* [Aim of the task] In the records, find each line where "agent" occurs, and copy it.

* [Exercise data]
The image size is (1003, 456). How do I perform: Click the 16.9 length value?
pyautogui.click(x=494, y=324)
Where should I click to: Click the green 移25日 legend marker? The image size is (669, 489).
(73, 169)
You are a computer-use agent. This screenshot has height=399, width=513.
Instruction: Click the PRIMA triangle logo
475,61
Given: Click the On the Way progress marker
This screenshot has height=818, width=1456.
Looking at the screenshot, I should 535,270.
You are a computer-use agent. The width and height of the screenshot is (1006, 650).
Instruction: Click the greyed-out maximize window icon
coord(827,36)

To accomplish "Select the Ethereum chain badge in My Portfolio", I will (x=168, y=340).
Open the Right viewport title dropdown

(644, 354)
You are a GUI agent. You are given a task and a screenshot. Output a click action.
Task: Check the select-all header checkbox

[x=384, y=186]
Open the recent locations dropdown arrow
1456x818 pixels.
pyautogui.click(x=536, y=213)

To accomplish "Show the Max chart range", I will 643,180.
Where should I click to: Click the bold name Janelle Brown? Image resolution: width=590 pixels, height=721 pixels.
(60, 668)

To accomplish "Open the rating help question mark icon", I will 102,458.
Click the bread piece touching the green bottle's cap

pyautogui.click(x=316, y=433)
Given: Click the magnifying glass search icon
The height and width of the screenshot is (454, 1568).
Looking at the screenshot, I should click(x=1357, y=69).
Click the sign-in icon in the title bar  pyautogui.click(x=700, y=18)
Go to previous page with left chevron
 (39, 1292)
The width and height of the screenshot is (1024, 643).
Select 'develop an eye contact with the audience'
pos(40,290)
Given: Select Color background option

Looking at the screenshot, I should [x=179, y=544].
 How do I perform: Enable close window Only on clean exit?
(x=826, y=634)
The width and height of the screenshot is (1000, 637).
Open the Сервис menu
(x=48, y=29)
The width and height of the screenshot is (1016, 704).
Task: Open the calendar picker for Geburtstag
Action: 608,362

* [Solution to this problem]
You are a computer-use agent. This screenshot has height=399, width=513.
You are a computer-use agent. The width and height of the screenshot is (1006, 650).
You are a GUI agent. You are given a task and a screenshot. Output a click action.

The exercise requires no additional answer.